— What is being asked —
Set down the data below word for word, and leave the images aside.

═════ Data supplied ═════

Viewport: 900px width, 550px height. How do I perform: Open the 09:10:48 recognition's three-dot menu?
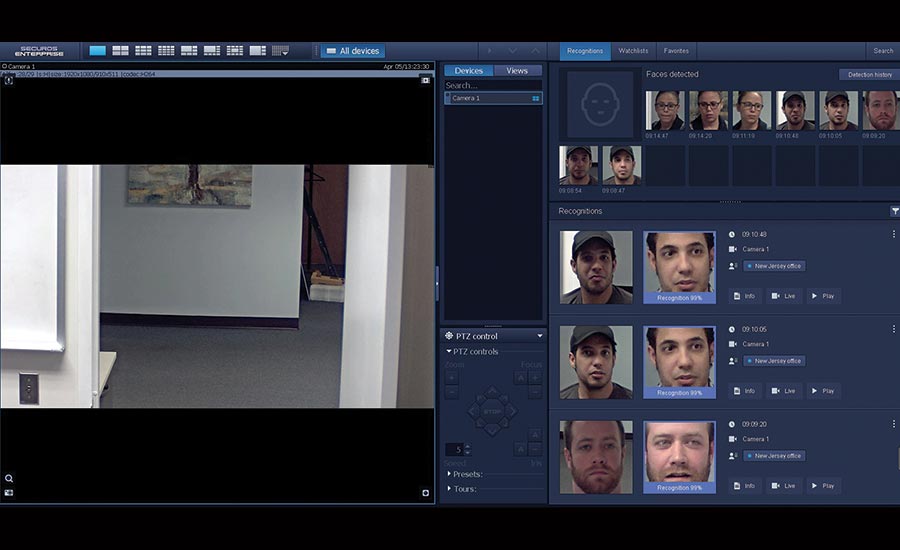coord(893,234)
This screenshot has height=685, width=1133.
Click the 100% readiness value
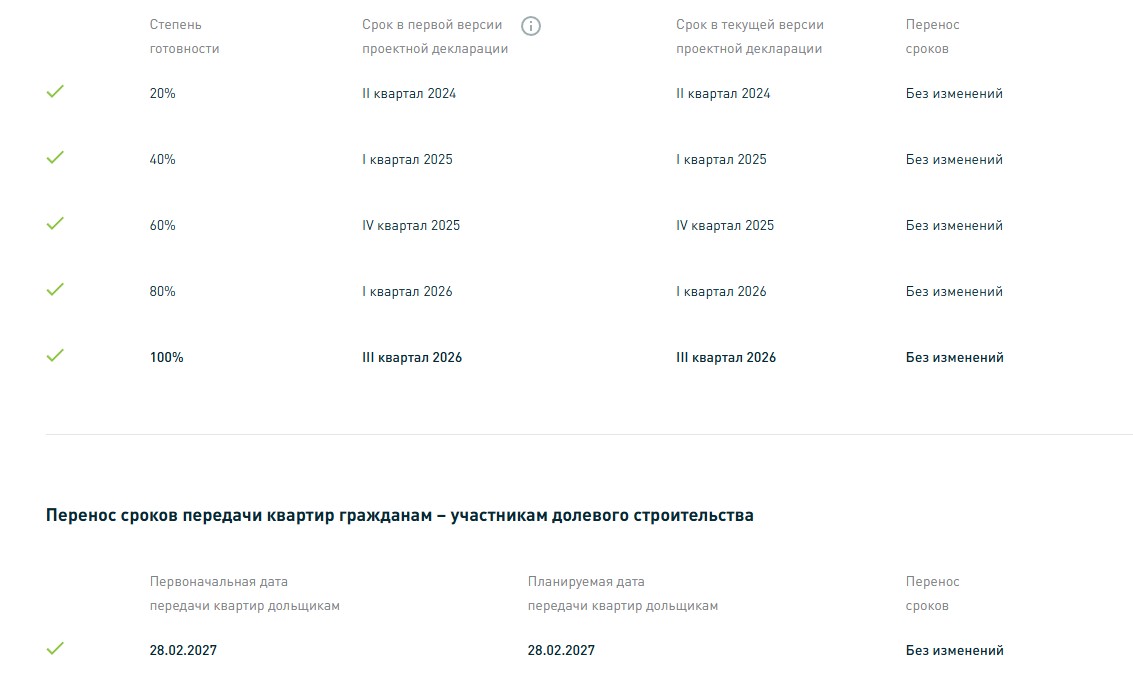click(x=167, y=358)
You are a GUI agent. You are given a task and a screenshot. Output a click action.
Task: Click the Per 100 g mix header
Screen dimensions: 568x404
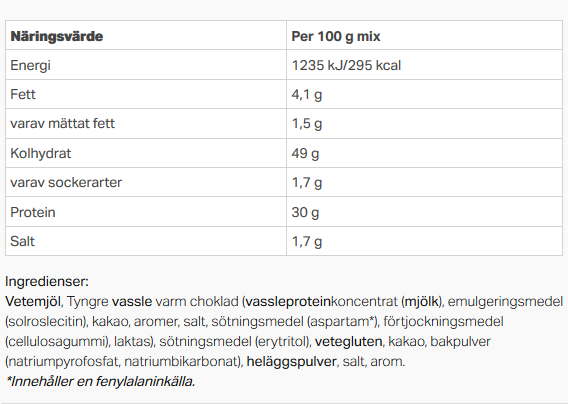click(336, 36)
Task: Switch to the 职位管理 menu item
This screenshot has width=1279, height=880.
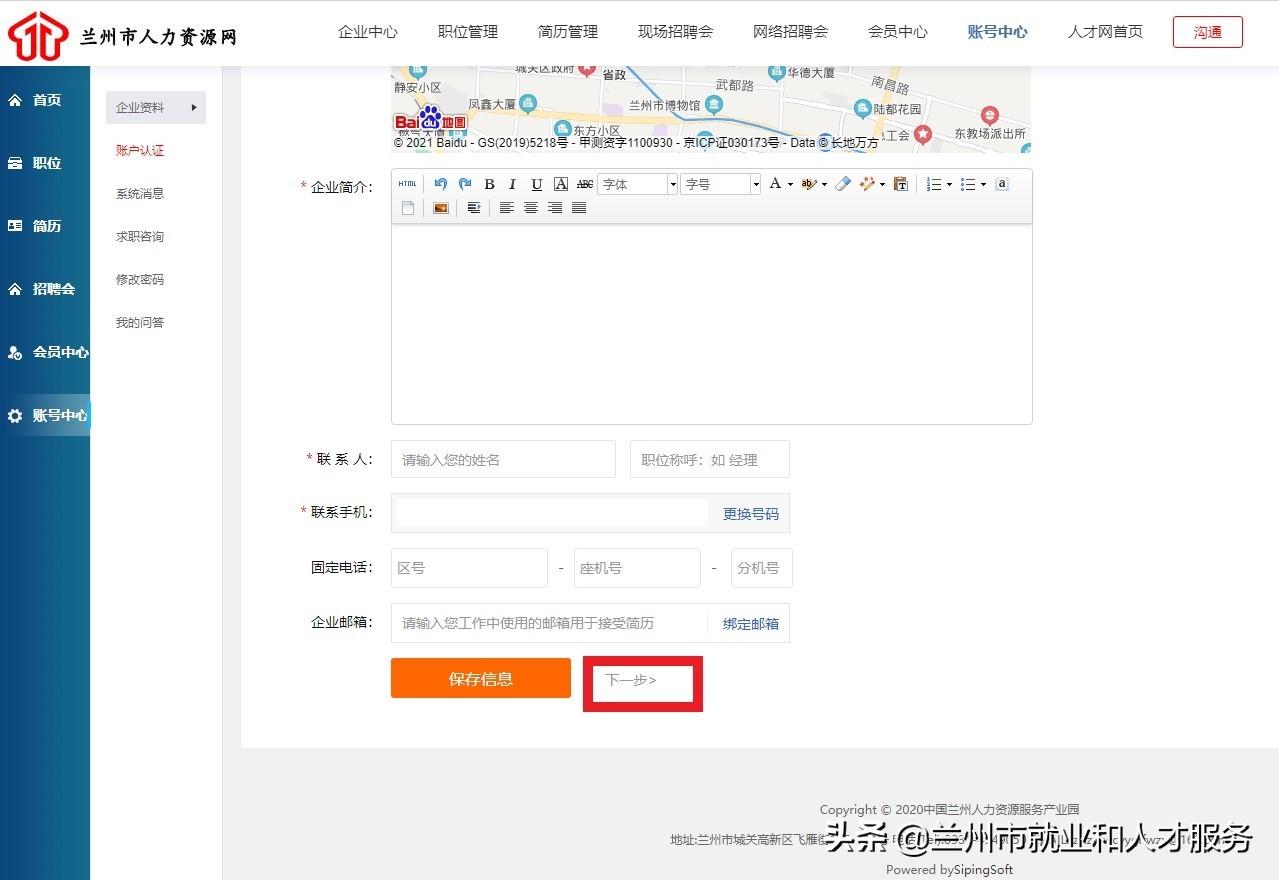Action: tap(466, 31)
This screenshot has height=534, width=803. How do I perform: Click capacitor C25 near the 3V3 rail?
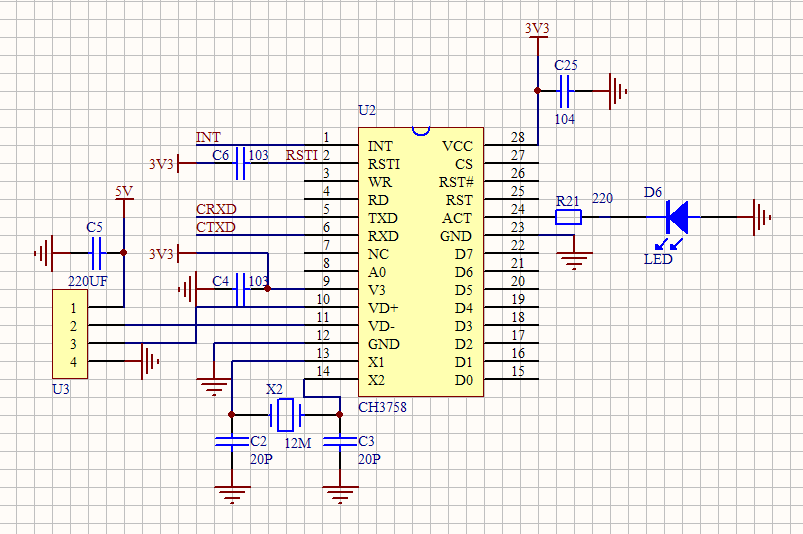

═════

— Expected answer —
Viewport: 900px width, 550px height. How do I perform: Open the 09:10:48 recognition's three-dot menu?
coord(893,234)
This screenshot has height=685, width=1133.
Click the 100% readiness value
click(x=167, y=358)
You are a GUI agent. You are given a task and a screenshot. Output a click action.
Task: Click the Per 100 g mix header
Screen dimensions: 568x404
click(336, 36)
Task: Switch to the 职位管理 menu item
This screenshot has width=1279, height=880.
Action: tap(466, 31)
This screenshot has height=534, width=803. How do I perform: Click capacitor C25 near the 3V3 rail?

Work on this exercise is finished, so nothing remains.